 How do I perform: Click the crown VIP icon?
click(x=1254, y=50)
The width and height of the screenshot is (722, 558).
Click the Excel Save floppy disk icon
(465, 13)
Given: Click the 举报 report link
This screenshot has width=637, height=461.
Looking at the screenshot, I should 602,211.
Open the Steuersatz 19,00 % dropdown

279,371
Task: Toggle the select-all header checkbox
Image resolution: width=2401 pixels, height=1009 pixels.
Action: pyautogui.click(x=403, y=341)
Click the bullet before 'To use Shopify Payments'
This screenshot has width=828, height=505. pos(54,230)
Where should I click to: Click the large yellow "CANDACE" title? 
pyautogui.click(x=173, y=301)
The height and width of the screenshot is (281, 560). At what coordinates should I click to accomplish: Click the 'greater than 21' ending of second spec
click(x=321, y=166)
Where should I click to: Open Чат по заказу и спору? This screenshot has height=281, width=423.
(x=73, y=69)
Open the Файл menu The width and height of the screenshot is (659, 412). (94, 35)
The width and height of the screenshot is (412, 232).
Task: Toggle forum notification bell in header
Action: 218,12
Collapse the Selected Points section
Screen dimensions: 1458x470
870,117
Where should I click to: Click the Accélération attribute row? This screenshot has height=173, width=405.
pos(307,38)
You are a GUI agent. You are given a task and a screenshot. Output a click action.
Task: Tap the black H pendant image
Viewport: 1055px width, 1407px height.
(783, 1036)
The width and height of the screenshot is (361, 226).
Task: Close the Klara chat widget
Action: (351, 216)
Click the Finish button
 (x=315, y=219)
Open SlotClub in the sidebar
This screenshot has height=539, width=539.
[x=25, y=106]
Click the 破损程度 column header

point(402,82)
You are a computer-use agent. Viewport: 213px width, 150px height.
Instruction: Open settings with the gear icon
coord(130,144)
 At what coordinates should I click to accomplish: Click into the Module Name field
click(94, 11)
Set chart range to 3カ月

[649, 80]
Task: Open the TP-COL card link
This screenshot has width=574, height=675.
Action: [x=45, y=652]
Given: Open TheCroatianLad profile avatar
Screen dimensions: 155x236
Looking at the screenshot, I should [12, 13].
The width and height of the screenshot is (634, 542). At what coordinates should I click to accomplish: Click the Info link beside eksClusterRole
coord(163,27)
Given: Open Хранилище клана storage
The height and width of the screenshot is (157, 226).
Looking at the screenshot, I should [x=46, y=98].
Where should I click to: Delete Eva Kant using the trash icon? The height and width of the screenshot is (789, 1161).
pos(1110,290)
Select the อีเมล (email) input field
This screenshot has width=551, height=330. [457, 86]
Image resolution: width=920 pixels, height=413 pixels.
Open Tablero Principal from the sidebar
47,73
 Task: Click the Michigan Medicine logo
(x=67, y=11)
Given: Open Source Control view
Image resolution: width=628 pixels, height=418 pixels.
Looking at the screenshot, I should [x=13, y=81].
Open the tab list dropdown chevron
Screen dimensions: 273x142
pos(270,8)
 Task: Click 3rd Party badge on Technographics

------------------------------------------------------------------------

Copy out each line of the entries above that holds "agent".

You are a GUI agent. You are given a task and a screenshot. Output a click action.
You are a computer-use agent. Viewport: 213px width, 150px height.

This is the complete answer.